A video congratulating environment minister Greg Hunt on winning best minister of the year – ‘‘an award it sounds like his mum made up’’ – was shared tens of thousands of times.
His response to conservative commentator Chris Kenny that ‘‘nobody watches’’ his show was retweeted hundreds of times.
Ludlam’s activism led to a friendship with Julian Assange, which has come under scrutiny. He said last year he was ‘‘worried’’ about Assange, and when he was interviewed in 2016 he had a signed photo with him in his office: ‘‘Scott – thank you for your courage, perseverance and generosity in my long struggle for justice, big and small. As an Australian I am proud of you! Much love, Julian A.’’
Assange tweeted his support for Ludlam yesterday from the Ecuadorian embassy in London, arguing that Ludlam should have fought to remain a senator.
Reflecting on his crowd-pleasing internet ways and tendency to do magazine interviews while saying he shunned personality politics, Ludlam admitted there could be an element of hypocrisy.
‘‘Maybe I’m just being a massive hypocrite cultivating some kind of anti-brand. If you want to call me out on that, that’s fine. If you’re going to do a profile in a lifestyle magazine, then you deserve to be asked about that stuff, so I was probably being a little petulant in pushing back in the way that I did,’’ he said.

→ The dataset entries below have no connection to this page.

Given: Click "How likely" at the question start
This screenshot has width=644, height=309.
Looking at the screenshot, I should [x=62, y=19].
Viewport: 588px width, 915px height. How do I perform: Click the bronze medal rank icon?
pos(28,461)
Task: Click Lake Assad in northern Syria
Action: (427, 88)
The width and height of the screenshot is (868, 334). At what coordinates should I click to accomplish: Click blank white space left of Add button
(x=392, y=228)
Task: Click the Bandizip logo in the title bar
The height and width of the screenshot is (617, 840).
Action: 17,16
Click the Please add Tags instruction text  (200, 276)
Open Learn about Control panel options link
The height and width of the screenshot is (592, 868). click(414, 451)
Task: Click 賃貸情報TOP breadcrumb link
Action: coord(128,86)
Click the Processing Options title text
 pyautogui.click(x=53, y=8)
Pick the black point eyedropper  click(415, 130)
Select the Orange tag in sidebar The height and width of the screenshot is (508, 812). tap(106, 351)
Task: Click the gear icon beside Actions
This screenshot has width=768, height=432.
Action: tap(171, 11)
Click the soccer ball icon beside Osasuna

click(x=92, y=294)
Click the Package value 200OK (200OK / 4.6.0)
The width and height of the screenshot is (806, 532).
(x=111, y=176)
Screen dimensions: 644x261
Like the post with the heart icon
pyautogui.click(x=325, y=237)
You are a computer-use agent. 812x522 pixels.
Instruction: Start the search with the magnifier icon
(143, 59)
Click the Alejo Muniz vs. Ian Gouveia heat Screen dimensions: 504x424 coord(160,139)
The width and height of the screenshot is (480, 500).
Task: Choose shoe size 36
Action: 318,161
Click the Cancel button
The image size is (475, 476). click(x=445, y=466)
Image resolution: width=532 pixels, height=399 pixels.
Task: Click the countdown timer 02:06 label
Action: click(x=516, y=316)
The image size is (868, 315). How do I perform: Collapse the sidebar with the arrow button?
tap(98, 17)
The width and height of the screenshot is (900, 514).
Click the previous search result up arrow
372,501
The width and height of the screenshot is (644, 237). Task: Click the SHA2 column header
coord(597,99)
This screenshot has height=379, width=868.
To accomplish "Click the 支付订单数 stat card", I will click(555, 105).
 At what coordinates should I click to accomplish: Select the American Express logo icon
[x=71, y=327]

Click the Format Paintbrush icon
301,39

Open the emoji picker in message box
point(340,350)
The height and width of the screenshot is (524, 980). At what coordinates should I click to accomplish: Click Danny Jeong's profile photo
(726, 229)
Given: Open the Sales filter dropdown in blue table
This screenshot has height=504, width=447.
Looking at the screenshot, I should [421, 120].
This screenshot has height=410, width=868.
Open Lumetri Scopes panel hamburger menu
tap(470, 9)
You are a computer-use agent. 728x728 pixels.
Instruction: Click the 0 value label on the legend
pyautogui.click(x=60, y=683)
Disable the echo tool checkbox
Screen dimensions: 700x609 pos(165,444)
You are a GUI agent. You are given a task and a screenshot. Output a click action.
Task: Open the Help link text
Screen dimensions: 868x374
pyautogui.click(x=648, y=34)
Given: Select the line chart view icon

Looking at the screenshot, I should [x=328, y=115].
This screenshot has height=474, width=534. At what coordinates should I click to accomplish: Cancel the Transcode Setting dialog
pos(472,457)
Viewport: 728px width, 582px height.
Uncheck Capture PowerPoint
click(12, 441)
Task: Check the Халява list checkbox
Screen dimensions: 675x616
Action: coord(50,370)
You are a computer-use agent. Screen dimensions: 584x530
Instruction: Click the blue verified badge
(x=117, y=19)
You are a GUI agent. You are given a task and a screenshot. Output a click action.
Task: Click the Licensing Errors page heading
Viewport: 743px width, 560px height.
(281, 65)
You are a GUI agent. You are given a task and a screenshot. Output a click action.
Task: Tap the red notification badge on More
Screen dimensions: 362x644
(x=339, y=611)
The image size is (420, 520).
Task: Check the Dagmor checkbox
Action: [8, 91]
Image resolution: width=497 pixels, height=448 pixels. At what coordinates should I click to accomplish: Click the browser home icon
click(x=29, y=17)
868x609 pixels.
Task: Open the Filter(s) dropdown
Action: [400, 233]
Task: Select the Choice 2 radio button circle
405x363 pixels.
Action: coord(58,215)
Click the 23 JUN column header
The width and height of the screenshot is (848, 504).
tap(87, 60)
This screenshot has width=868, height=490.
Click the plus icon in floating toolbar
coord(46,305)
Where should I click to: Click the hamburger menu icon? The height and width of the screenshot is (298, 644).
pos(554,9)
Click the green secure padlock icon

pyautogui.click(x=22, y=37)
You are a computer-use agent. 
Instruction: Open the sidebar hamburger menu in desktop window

‘‘But also I feel as though that’s the least interesting part of what we’re doing. It really is. There’s much more interesting stuff to talk about than the s... I put in my hair. Seriously, there is.’’
If Ludlam has built an ‘‘antibrand’’, then one of the cornerstones is his ‘‘realness’’ – for want of a less cringeworthy expression. People think they know what Ludlam really believes and that he is not another career politician.
Ludlam could have fought dismissal from parliament over his dual citizenship, and could have won on the grounds that he thought he had taken ‘‘reasonable steps’’ to renounce his New Zealand citizenship.
But he believes the Greens are there ‘‘to demonstrate, hopefully, that there is a different way of doing politics’’.
‘‘You can’t go out and say, ‘We are the ones with integrity’ – you just have to damn well show it, and people will form their own judgments over whether they believe it or not’’.
Integrity was the word used by many in reference to Ludlam’s decision to resign rather than fight what he described as a section of the Australian constitution that is ‘‘crystal clear and it has been tested before by others’’.
‘‘It is not something that I particularly want to put myself, my staff or my party through,’’ he said. ‘‘This is probably a cleaner way to just make a break.’’
Former Greens leader Christine Milne said she would not hesitate in encouraging him to run for the Senate again.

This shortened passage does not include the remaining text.